**Dataset entries**
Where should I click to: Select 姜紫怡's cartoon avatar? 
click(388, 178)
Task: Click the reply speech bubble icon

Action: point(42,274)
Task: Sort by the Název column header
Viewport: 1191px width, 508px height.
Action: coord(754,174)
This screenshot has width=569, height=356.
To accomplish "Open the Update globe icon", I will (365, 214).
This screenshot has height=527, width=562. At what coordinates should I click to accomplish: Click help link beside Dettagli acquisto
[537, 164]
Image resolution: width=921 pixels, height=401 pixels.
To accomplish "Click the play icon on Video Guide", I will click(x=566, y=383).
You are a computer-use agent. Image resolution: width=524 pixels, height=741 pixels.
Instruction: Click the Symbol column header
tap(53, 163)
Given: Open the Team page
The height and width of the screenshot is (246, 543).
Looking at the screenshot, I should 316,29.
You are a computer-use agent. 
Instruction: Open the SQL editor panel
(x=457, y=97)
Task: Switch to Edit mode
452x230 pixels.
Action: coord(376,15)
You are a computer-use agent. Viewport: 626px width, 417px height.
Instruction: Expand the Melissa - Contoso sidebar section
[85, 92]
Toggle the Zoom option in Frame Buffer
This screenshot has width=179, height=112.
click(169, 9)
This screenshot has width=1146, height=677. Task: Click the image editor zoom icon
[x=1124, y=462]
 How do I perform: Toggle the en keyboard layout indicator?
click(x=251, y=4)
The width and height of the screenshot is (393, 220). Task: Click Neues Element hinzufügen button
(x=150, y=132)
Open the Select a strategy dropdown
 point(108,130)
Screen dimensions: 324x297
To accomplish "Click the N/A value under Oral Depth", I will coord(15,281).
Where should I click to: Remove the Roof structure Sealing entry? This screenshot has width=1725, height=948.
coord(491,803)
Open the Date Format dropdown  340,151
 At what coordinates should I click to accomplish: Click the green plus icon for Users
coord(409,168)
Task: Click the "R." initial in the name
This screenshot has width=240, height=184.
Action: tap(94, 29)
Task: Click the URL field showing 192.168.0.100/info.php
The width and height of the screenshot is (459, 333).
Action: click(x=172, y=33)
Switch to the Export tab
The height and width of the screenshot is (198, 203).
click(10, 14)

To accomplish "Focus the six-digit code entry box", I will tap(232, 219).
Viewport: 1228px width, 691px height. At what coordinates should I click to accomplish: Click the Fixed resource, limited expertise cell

**About this exercise**
Copy out each line of the records where the word "agent" appears.

**Answer space**
You are a computer-use agent. Image resolution: width=524 pixels, height=741 pixels.
You are a computer-use agent. 
You are a computer-use agent. Viewport: 626px width, 417px height.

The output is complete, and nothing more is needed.